(Do this) Rewrite the records below as a numbered list, one item per line, and drop any blank lines.

(Records provided)
************

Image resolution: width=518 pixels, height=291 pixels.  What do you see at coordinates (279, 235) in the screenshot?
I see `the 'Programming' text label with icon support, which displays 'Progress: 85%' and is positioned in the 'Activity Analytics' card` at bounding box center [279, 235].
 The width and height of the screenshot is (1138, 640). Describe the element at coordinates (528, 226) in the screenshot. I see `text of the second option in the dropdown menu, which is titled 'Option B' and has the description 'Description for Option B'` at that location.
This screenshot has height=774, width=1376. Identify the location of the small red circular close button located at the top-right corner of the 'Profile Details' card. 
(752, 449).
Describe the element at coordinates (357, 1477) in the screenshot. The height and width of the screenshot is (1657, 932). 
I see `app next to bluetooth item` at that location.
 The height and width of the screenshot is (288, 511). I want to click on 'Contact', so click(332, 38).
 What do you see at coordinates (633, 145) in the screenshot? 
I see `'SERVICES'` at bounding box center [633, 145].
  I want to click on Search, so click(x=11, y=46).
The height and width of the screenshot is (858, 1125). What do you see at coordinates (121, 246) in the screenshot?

************

(Exercise output)
1. Image resolution: width=518 pixels, height=291 pixels.  What do you see at coordinates (279, 235) in the screenshot?
2. I see `the 'Programming' text label with icon support, which displays 'Progress: 85%' and is positioned in the 'Activity Analytics' card` at bounding box center [279, 235].
3.  The width and height of the screenshot is (1138, 640). Describe the element at coordinates (528, 226) in the screenshot. I see `text of the second option in the dropdown menu, which is titled 'Option B' and has the description 'Description for Option B'` at that location.
4. This screenshot has height=774, width=1376. Identify the location of the small red circular close button located at the top-right corner of the 'Profile Details' card. 
5. (752, 449).
6. Describe the element at coordinates (357, 1477) in the screenshot. The height and width of the screenshot is (1657, 932). 
7. I see `app next to bluetooth item` at that location.
8.  The height and width of the screenshot is (288, 511). I want to click on 'Contact', so click(332, 38).
9.  What do you see at coordinates (633, 145) in the screenshot? 
10. I see `'SERVICES'` at bounding box center [633, 145].
11.   I want to click on Search, so click(x=11, y=46).
12. The height and width of the screenshot is (858, 1125). What do you see at coordinates (121, 246) in the screenshot?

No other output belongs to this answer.